* What is being asked
What you return must match every record word for word.

Extracted records:
--
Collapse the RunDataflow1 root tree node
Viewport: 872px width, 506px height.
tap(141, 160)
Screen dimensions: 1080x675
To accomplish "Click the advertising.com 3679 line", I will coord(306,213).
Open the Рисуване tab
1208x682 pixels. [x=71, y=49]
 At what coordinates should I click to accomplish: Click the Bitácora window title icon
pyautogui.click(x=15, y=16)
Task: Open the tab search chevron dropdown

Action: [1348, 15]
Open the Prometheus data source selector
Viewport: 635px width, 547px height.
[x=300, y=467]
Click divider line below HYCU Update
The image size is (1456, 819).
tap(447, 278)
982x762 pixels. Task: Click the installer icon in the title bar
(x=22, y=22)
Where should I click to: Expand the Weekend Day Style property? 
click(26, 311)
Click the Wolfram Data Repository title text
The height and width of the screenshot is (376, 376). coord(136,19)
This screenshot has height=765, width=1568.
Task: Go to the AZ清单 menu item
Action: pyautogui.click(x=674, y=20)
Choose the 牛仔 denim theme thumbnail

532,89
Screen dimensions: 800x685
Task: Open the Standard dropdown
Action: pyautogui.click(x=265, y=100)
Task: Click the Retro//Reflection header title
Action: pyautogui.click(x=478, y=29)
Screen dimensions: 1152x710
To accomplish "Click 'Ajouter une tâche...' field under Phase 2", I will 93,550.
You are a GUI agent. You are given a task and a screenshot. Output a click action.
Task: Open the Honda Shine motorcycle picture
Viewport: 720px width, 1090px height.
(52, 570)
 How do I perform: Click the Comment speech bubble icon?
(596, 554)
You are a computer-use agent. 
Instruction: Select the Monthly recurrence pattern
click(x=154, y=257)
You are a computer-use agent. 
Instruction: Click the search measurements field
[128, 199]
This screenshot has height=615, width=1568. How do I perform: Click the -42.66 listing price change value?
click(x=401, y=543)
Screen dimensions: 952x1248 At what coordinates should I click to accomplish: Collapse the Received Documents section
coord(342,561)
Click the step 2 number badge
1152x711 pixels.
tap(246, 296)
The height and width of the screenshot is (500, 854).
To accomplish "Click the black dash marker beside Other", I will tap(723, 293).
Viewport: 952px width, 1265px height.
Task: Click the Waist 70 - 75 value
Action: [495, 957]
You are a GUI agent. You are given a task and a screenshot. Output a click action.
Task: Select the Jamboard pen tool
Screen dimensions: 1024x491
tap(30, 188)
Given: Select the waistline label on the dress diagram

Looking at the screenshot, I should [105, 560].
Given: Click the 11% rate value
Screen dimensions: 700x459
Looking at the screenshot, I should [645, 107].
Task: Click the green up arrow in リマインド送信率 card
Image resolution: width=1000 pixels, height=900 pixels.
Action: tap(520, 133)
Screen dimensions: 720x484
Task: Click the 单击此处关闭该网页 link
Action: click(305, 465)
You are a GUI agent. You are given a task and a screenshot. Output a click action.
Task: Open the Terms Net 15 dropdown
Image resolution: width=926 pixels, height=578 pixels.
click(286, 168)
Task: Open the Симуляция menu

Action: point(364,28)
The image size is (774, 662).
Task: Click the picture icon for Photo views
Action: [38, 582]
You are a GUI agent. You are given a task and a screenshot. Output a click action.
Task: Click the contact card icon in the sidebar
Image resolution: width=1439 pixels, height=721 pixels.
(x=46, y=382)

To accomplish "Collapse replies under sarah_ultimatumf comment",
--
* Response for this exercise
Collapse the RunDataflow1 root tree node
Viewport: 872px width, 506px height.
tap(141, 160)
Screen dimensions: 1080x675
To accomplish "Click the advertising.com 3679 line", I will coord(306,213).
Open the Рисуване tab
1208x682 pixels. [x=71, y=49]
 At what coordinates should I click to accomplish: Click the Bitácora window title icon
pyautogui.click(x=15, y=16)
Task: Open the tab search chevron dropdown

Action: [1348, 15]
Open the Prometheus data source selector
Viewport: 635px width, 547px height.
[x=300, y=467]
Click divider line below HYCU Update
The image size is (1456, 819).
tap(447, 278)
982x762 pixels. Task: Click the installer icon in the title bar
(x=22, y=22)
Where should I click to: Expand the Weekend Day Style property? 
click(26, 311)
Click the Wolfram Data Repository title text
The height and width of the screenshot is (376, 376). coord(136,19)
This screenshot has height=765, width=1568.
Task: Go to the AZ清单 menu item
Action: pyautogui.click(x=674, y=20)
Choose the 牛仔 denim theme thumbnail

532,89
Screen dimensions: 800x685
Task: Open the Standard dropdown
Action: pyautogui.click(x=265, y=100)
Task: Click the Retro//Reflection header title
Action: pyautogui.click(x=478, y=29)
Screen dimensions: 1152x710
To accomplish "Click 'Ajouter une tâche...' field under Phase 2", I will 93,550.
You are a GUI agent. You are given a task and a screenshot. Output a click action.
Task: Open the Honda Shine motorcycle picture
Viewport: 720px width, 1090px height.
(52, 570)
 How do I perform: Click the Comment speech bubble icon?
(596, 554)
You are a computer-use agent. 
Instruction: Select the Monthly recurrence pattern
click(x=154, y=257)
You are a computer-use agent. 
Instruction: Click the search measurements field
[128, 199]
This screenshot has height=615, width=1568. How do I perform: Click the -42.66 listing price change value?
click(x=401, y=543)
Screen dimensions: 952x1248 At what coordinates should I click to accomplish: Collapse the Received Documents section
coord(342,561)
Click the step 2 number badge
1152x711 pixels.
tap(246, 296)
The height and width of the screenshot is (500, 854).
To accomplish "Click the black dash marker beside Other", I will tap(723, 293).
Viewport: 952px width, 1265px height.
Task: Click the Waist 70 - 75 value
Action: [495, 957]
You are a GUI agent. You are given a task and a screenshot. Output a click action.
Task: Select the Jamboard pen tool
Screen dimensions: 1024x491
tap(30, 188)
Given: Select the waistline label on the dress diagram

Looking at the screenshot, I should [105, 560].
Given: Click the 11% rate value
Screen dimensions: 700x459
Looking at the screenshot, I should [645, 107].
Task: Click the green up arrow in リマインド送信率 card
Image resolution: width=1000 pixels, height=900 pixels.
Action: tap(520, 133)
Screen dimensions: 720x484
Task: Click the 单击此处关闭该网页 link
Action: click(305, 465)
You are a GUI agent. You are given a task and a screenshot. Output a click action.
Task: Open the Terms Net 15 dropdown
Image resolution: width=926 pixels, height=578 pixels.
click(286, 168)
Task: Open the Симуляция menu

Action: point(364,28)
The image size is (774, 662).
Task: Click the picture icon for Photo views
Action: [38, 582]
You are a GUI agent. You are given a task and a screenshot. Output a click action.
Task: Click the contact card icon in the sidebar
Image resolution: width=1439 pixels, height=721 pixels.
(x=46, y=382)

To accomplish "Collapse replies under sarah_ultimatumf comment",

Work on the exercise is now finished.